**Exercise requirements**
Copy out the data from the line containing "Viewport: 347px width, 225px" up to and including the final line, switching "View demo" to "Watch demo" and leaving everything else unchanged.

**Records provided**
* Start *

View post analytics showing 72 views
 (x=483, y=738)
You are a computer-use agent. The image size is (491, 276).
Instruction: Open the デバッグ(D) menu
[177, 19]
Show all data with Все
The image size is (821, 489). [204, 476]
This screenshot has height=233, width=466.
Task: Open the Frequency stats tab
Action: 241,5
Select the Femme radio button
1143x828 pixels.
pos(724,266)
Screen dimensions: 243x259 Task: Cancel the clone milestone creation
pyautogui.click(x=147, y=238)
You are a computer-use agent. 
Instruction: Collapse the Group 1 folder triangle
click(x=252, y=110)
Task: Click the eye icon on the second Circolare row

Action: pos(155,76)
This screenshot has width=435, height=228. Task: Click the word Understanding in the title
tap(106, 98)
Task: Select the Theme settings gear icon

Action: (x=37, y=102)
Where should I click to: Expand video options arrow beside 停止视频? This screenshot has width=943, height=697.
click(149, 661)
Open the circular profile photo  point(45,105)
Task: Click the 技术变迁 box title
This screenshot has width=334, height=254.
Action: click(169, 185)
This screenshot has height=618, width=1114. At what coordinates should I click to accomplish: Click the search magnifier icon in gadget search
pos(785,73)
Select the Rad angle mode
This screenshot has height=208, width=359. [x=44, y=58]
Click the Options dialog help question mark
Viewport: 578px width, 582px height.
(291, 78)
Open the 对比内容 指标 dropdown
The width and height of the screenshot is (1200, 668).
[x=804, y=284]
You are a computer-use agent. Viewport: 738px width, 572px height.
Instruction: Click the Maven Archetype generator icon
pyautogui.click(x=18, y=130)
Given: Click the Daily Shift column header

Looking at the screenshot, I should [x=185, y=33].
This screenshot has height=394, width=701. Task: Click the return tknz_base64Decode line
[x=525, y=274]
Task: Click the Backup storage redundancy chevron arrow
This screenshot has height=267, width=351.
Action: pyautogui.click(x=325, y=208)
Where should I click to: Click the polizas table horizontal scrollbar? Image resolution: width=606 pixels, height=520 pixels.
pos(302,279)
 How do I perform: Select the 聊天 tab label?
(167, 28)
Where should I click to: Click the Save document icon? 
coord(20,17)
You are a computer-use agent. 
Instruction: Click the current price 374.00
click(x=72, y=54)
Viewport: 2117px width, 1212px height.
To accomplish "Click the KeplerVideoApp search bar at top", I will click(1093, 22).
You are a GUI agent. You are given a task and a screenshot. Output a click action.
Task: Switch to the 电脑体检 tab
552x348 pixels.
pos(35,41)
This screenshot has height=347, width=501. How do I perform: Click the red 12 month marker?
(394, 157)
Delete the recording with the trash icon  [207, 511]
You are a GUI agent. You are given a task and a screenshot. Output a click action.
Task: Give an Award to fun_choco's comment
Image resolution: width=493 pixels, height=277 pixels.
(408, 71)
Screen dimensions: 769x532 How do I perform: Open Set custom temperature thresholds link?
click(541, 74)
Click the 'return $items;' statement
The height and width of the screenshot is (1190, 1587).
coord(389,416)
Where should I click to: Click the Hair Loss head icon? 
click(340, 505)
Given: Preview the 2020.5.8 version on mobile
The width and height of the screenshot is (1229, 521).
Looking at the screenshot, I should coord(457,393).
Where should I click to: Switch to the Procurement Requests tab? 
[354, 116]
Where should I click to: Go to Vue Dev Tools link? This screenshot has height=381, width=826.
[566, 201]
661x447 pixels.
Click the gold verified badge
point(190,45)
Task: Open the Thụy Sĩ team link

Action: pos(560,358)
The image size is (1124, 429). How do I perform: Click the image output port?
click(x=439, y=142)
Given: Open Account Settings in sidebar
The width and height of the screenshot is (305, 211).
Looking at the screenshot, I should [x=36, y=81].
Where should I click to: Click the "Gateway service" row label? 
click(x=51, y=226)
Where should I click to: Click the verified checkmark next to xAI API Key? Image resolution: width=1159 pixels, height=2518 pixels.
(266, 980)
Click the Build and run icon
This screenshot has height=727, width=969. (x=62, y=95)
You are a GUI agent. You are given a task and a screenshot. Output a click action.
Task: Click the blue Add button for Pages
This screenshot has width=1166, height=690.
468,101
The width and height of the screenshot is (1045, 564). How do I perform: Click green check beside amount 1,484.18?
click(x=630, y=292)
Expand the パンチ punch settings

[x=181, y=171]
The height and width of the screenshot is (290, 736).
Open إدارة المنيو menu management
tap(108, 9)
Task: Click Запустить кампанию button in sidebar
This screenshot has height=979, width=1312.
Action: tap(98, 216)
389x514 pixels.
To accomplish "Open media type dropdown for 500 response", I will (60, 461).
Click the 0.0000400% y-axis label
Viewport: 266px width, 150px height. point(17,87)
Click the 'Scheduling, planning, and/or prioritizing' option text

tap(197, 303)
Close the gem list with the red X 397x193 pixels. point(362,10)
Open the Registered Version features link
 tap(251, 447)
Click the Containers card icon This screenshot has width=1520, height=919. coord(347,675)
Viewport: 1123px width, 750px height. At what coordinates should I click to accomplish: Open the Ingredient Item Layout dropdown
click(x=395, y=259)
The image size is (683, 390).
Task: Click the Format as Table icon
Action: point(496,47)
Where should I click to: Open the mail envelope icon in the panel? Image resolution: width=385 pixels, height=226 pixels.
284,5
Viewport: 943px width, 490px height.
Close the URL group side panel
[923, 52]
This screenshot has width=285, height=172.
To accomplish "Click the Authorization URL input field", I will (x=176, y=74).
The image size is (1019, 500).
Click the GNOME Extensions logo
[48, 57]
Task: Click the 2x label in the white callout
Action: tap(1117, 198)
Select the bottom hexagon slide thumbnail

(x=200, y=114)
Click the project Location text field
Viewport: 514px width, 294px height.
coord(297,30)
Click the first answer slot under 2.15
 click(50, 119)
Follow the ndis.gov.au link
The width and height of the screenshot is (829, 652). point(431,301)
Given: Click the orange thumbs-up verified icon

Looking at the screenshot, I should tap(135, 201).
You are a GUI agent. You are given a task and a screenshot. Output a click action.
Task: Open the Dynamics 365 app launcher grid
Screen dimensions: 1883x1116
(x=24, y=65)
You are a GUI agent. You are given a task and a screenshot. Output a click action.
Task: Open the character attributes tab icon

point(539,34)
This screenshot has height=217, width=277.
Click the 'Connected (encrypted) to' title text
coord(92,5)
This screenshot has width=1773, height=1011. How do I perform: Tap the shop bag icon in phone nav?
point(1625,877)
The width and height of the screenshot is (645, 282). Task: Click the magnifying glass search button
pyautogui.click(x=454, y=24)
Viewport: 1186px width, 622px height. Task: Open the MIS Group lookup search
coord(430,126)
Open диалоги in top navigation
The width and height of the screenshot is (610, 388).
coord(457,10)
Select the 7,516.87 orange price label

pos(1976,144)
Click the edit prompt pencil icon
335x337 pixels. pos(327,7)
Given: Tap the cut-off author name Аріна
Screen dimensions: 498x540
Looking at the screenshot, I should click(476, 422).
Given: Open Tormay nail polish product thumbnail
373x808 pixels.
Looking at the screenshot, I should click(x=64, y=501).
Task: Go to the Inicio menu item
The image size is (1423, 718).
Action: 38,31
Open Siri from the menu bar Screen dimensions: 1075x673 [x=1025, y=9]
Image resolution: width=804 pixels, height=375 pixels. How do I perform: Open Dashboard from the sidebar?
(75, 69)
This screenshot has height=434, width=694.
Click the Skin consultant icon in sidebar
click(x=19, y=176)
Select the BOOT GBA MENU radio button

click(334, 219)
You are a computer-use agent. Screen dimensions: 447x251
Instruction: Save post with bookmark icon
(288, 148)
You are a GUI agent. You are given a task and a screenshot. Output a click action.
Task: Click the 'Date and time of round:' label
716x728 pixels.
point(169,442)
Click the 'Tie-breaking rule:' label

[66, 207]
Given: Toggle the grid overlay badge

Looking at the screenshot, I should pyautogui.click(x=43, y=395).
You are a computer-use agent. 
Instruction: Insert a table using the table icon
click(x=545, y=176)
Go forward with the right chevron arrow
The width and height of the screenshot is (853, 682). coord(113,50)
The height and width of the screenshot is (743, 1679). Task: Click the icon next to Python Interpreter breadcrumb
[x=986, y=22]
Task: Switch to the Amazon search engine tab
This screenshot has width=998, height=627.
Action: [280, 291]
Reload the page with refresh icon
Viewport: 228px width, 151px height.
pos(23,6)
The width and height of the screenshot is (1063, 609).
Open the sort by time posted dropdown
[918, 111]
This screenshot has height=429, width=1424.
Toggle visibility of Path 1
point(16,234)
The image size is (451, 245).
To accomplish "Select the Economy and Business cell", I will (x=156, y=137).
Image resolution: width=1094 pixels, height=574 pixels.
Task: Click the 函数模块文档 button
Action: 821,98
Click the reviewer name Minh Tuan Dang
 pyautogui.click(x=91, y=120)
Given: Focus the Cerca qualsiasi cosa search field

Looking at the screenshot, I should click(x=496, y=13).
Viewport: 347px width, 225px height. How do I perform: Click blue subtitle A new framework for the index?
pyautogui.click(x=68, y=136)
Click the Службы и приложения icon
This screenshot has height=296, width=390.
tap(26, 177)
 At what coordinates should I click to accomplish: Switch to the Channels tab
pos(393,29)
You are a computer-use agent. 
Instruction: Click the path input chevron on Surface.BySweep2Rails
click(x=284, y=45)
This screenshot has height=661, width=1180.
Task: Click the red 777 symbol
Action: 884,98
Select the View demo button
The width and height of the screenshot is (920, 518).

* End *

**Exercise result**
Viewport: 347px width, 225px height. How do I perform: Click blue subtitle A new framework for the index?
pyautogui.click(x=68, y=136)
Click the Службы и приложения icon
This screenshot has height=296, width=390.
tap(26, 177)
 At what coordinates should I click to accomplish: Switch to the Channels tab
pos(393,29)
You are a computer-use agent. 
Instruction: Click the path input chevron on Surface.BySweep2Rails
click(x=284, y=45)
This screenshot has height=661, width=1180.
Task: Click the red 777 symbol
Action: 884,98
Select the Watch demo button
The width and height of the screenshot is (920, 518).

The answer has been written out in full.